As Spain began to roll out more restrictive measures on Monday to deal with the growing effects of the coronavirus, the economic fallout continued on its own expansion path.
The blue-chip index Ibex 35 gave up 7.96% on Monday, the biggest loss since the day after the Brexit referendum of June 24, 2016, when it lost 12.35%. While it was the fourth biggest drop in the Ibex 35’s entire history, similar scenarios were playing out in stock markets across the world, fueled by investor fears about Covid-19.
With investors in panic mode, it is hard to see a change of heart in the short termJavier Molina, brokerage firm eToro
Simultaneously, the risk premium in southern European countries – particularly Greece and Italy but also Spain to some degree – rose in a way that is reminiscent of the worst years of the euro crisis, although this was not so much due to higher borrowing costs for Spain as to lower ones for Germany.
Financial experts have also warned about a global drop in demand and supply that could lead to job losses, starting with travel-reliant industries such as tourism, a major driver of the Spanish economy.
The coronavirus crisis was also having an unexpected effect on the Spanish labor market: in a country where spending a lot of face time at the workplace has long been considered the norm, companies have been suddenly scrambling to introduce telecommuting options after Health Ministry Salvador Illa on Monday recommended that people work from home if possible to avoid contagion.
The sudden plunge in oil prices proved to be the final ingredient in an explosive combination. “The price war between Saudi Arabia and Russia was completely unexpected. Without this factor, I think that [Monday] would have been a day of recovery for the stock markets,” said the financial analyst Juan Ignacio Crespo.
“With investors in panic mode, it is hard to see a change of heart in the short term,” agreed Javier Molina, the spokesman in Spain for the brokerage firm eToro.
The market volatility sent investors flocking once again to assets that are considered to be the safest, “chiefly German and US bonds,” noted Nuria Álvarez, an analyst at financial services company Renta 4 Banco. “The markets are putting themselves in the most negative scenario: a recession, or at the very least very strong negative consequences.”

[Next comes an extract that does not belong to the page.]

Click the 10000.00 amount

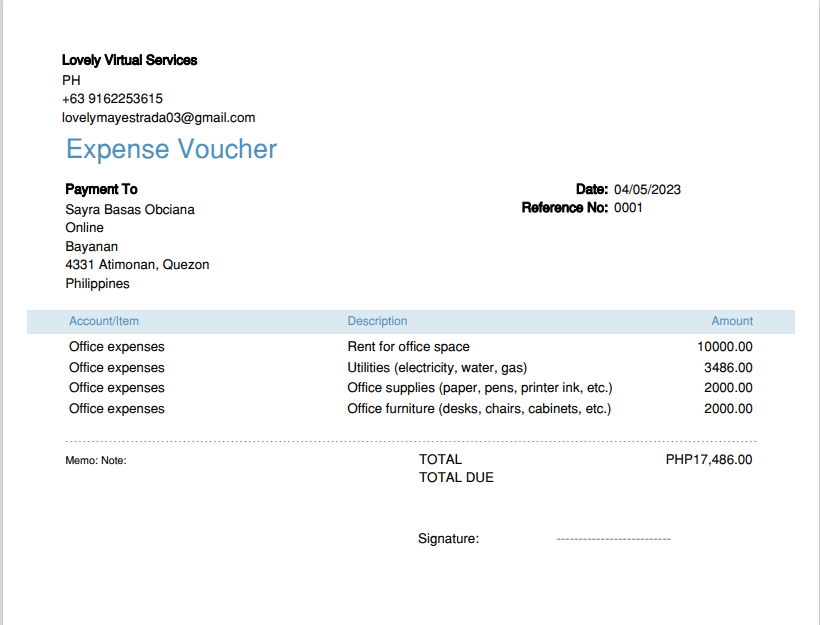725,347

While the yield on Spanish 10-year bonds remained stable at around 0.24%, the yield on the benchmark German bund dropped to -0.88%. This means that the difference between what investors demand to hold for Spanish rather than German bonds increased to more than 110 basis points for the first time since April 2019. This does not reflect higher borrowing costs for Spain, but even lower ones for Germany compared with last week.
Impact on tourism
Writing on the International Monetary Fund (IMF) blog, Gita Gopinath, economic counselor and director of the IMF’s Research Department noted that the coronavirus crisis was already having an effect on both supply and demand, and this could ultimately lead to job losses.
“On the demand side, the loss of income, fear of contagion, and heightened uncertainty will make people spend less,” she said. “Workers may be laid off, as firms are unable to pay their salaries. These effects can be particularly severe on some sectors such as tourism and hospitality – as seen for example in Italy.”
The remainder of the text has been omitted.